PROTESTANTISM AND THE MIND

This fixedness of idea, this unanimity of will, this wisdom and constancy of plan, this progress with a firm step towards a definite object and end; and, in fine, this admirable unity, acknowledged in favor of Catholicism by M. Guizot himself, have not been imitated by Protestantism, either in good or evil. Protestantism, indeed, has not a single idea, of which it can say: "This is my own." It has attempted to appropriate to itself the principle of private judgment in matters of faith; and if several of its opponents have been too willing to accord it, it was because they were unable to find therein any other constitutive element; it was also because they felt that Protestantism, in boasting of having given birth to such a principle, labored to throw disgrace on itself, like a father who boasts of having unworthy and depraved sons. It is false, however, that Protestantism produced this principle of private judgment, since it was itself the offspring of that principle. That principle, before the Reformation, was formed in the bosom of all sects; it is the real germ of all errors; in proclaiming it, Protestants only yielded to a necessity which is common to all the sects separated from the Church.

There was therein no plan, no foresight, no system. The mere resistance to the authority of the Church included the necessity of unlimited private judgment, and the establishment of the understanding as supreme judge; even had the coryphæi of Protestantism wished from the first to oppose the consequences and applications of this right, the barrier was broken, and the torrent could not have been confined.
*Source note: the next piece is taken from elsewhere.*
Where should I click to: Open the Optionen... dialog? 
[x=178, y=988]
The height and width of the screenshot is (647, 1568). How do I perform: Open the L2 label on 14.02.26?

"The right of examining what we ought to believe," says a celebrated Protestant, ( Germany , by Mad. de Staël, part iv. chap. 2), "is the foundation of Protestantism. The first Reformers did not think thus; they thought themselves able to place the pillars of Hercules of the mind according to their own lights; but they were mistaken in hoping to make those who had rejected all authority of this kind in the Catholic religion submit to their decisions as infallible." This resistance on their part proves, that they were not led by any of those ideas, which, although erroneous, show, in some measure, nobleness and generosity of heart; and that it is not of them that the human mind can say: "They have erred, but it was in order to give me more liberty of action." "The religious revolution of the sixteenth century," says M. Guizot, "did not understand the true principles of intellectual liberty; it liberated the human mind, and yet pretended to govern it by law."